[[ RECORDS FOR THE TASK, beginning ]]

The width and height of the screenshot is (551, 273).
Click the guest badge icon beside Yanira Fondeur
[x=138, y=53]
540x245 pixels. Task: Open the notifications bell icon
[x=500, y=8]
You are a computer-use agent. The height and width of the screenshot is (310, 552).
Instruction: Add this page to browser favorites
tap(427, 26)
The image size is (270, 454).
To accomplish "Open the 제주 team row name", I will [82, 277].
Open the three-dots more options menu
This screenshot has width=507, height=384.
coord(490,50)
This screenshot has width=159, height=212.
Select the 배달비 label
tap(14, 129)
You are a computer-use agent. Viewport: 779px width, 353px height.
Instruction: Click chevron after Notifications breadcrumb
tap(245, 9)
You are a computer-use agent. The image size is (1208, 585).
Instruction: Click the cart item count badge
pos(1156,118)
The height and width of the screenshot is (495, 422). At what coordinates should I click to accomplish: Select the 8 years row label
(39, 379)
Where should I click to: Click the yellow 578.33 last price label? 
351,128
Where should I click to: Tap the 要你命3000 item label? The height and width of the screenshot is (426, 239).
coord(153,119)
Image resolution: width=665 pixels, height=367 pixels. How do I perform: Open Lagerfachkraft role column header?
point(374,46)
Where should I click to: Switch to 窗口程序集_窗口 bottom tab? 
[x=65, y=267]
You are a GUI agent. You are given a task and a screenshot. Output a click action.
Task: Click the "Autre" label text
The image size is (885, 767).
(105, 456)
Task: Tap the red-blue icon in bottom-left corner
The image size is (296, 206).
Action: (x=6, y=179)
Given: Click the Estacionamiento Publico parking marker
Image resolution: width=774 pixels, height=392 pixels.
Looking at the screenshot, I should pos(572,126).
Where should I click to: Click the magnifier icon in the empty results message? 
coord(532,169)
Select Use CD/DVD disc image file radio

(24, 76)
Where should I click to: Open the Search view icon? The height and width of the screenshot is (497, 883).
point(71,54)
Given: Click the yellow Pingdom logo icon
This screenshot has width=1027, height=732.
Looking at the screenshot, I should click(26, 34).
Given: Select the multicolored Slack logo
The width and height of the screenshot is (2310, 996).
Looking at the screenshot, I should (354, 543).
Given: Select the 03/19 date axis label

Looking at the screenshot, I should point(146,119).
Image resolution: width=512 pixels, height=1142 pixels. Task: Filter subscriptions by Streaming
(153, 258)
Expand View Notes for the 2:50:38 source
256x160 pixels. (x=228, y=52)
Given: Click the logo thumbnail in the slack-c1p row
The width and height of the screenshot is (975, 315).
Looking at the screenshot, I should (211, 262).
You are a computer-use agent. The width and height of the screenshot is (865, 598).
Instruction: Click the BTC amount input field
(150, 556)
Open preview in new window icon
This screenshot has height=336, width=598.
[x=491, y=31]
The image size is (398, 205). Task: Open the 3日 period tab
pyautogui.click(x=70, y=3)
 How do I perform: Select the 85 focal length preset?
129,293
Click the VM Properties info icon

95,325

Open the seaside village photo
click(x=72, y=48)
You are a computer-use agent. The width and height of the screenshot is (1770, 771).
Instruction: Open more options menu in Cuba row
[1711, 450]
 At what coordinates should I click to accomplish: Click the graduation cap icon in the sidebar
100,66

[[ RECORDS FOR THE TASK, end ]]

DIRECTIONS:
Set down, unchanged, the line that contains "How do I perform: Select" together with every later line in the records, through the last one.

ANSWER SECTION:
 How do I perform: Select the 85 focal length preset?
129,293
Click the VM Properties info icon

95,325

Open the seaside village photo
click(x=72, y=48)
You are a computer-use agent. The width and height of the screenshot is (1770, 771).
Instruction: Open more options menu in Cuba row
[1711, 450]
 At what coordinates should I click to accomplish: Click the graduation cap icon in the sidebar
100,66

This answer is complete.